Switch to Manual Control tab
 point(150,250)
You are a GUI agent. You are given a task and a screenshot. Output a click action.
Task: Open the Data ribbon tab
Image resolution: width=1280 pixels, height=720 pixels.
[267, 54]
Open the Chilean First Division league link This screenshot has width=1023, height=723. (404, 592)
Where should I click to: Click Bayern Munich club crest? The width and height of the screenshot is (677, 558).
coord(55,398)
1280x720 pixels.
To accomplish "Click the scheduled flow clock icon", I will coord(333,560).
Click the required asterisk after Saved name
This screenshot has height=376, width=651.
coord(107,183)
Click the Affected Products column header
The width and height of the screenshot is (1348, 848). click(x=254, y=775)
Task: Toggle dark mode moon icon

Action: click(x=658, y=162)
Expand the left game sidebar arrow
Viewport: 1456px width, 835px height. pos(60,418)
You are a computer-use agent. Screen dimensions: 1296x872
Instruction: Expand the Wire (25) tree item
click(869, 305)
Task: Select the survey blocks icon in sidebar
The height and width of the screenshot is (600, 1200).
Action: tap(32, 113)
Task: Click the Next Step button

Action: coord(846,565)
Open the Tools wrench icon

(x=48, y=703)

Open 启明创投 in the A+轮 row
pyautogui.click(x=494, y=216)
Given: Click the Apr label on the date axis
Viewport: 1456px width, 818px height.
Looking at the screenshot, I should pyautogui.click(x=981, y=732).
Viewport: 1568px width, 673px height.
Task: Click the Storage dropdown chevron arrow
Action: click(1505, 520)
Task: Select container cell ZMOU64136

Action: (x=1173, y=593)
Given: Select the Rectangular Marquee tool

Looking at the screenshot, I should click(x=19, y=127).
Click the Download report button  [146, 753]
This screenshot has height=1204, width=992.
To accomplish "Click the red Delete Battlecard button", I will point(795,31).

···

Output, unchanged, the lines of the listing above from the first one through the one holding "Click the required asterisk after Saved name". Leave out every line after it.

| Written response |
Switch to Manual Control tab
 point(150,250)
You are a GUI agent. You are given a task and a screenshot. Output a click action.
Task: Open the Data ribbon tab
Image resolution: width=1280 pixels, height=720 pixels.
[267, 54]
Open the Chilean First Division league link This screenshot has width=1023, height=723. (404, 592)
Where should I click to: Click Bayern Munich club crest? The width and height of the screenshot is (677, 558).
coord(55,398)
1280x720 pixels.
To accomplish "Click the scheduled flow clock icon", I will coord(333,560).
Click the required asterisk after Saved name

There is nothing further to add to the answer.